Plaza de la Quintana
Uno de los rincones con más encanto del casco histórico. Aquí se encuentra la Puerta Santa, que únicamente permanece abierta durante los Años Santos Jacobeos.
Mercado de Abastos
Es el mejor lugar para descubrir la gastronomía gallega. Mariscos, pescados, quesos, vinos y productos locales convierten este mercado en una visita imprescindible.
Parque de la Alameda
Desde este parque se obtiene una de las panorámicas más bonitas de la Catedral de Santiago y del casco histórico.
Qué hacer en Santiago de Compostela
Además de recorrer sus calles medievales, en Santiago podrás:
Visitar la Catedral de Santiago y la tumba del Apóstol.
Recoger la Compostela en la Oficina del Peregrino.
Asistir a la Misa del Peregrino.
Pasear por el casco histórico y descubrir plazas como el Obradoiro, la Quintana o Platerías.
Visitar el Mercado de Abastos.
Disfrutar de la gastronomía gallega en sus restaurantes y tabernas.

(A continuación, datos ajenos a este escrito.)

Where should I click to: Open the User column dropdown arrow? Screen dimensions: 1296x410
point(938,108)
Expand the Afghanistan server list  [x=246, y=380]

Relajarte en el Parque de la Alameda contemplando las mejores vistas de la ciudad.
La gastronomía compostelana
Santiago también conquista por su cocina. Entre los platos más representativos destacan el pulpo á feira, la empanada gallega, el marisco fresco, la Ternera Gallega, los Pimientos de Padrón, el Queso Arzúa-Ulloa y la tradicional Tarta de Santiago, uno de los dulces más emblemáticos de Galicia.
Un final inolvidable
Visitar Santiago de Compostela es mucho más que descubrir una ciudad monumental. Es vivir el final del Camino de Santiago, recorrer un casco histórico único, disfrutar de una excelente gastronomía y sentir la emoción que, desde hace más de mil años, acompaña a quienes llegan hasta la tumba del Apóstol. Ya sea como peregrino o como viajero, Santiago es un destino que deja una huella imborrable y una parada imprescindible para conocer la esencia de Galicia.